Let me preface this by saying I did order the sticky rice with pork, but what arrived was only part of the complete dish I had formed in my mind.
This xoi sticky rice stand on Yen Phu Street in Hanoi is definitely not a new stop on this food journey, but this particular version most definitely is. A while back I had so enjoyed a nice serving of tender and sweet roast pork with pickled unripe mango slices set against a backdrop of kamikaze motorbikes and cars careening on by just feet away that I had to return for another full body infusion of street food cuisine.
I returned this early morning to soak up Hanoi’s manic mayhem as it comes to life in the sticky air. A variety called “thit” on the advertising sign was easily recognizable from my vast reservoir of Vietnamese vocabulary as meat. OK, so maybe vast is an overstatement. And come to think of it, my vocabulary would probably not even fill a thimble, but that’s another story.
I swear though the word for meat really is thit, and the lady even repeated it back to me. Seconds later what arrived in front of my squat stool and table that I towered above was anything but carved out of one of our furry friends. Yes, indeed. This one squirted out a chicken in a former life. Two hard boiled eggs cut in half with rusted out scissors lay before me atop that mound of sticky rice.

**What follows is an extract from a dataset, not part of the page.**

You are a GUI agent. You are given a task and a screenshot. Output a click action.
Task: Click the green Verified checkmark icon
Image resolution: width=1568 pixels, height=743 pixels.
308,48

How did we go from meat to eggs? Trung is egg. Does it somehow sound like thit? These weren’t just any ole hard boiled eggs though. They seemed to have been either braised or deep fried with an outer skin turned deep brown and bubbly textured. They had come out of a giant pot where they simmered with slices of fatty pork that I thought I had correctly ordered.

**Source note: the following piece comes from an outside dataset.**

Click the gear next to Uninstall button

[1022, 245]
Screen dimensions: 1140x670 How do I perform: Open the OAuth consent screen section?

Wanting to keep this one semi-healthy I scooped out the yellow much to the irritation of some random woman plopped down next to me. I supposed word isn’t out yet in Hanoi that egg whites are healthier. She reached over, grabbed my spoon and began mashing that pasty yellow into my rice. Thanks, lady. Now I can’t eat any of this. She smiled at her handiwork and handed back my spoon. I ended up eating just the egg whites and a small bit of the rice unaffected by that chalky yolk.
Breakfast may not have been exactly how I ordered it, but I have lived here long enough to know that sometimes people give you what they think you want and not what you really want. We’ll call this by its proper name even though it was missing the meat part. That aside, this entire sidewalk food experience exceeded any and all expectations I had hoped for. Only in Hanoi can the streets serve up such delicious memories.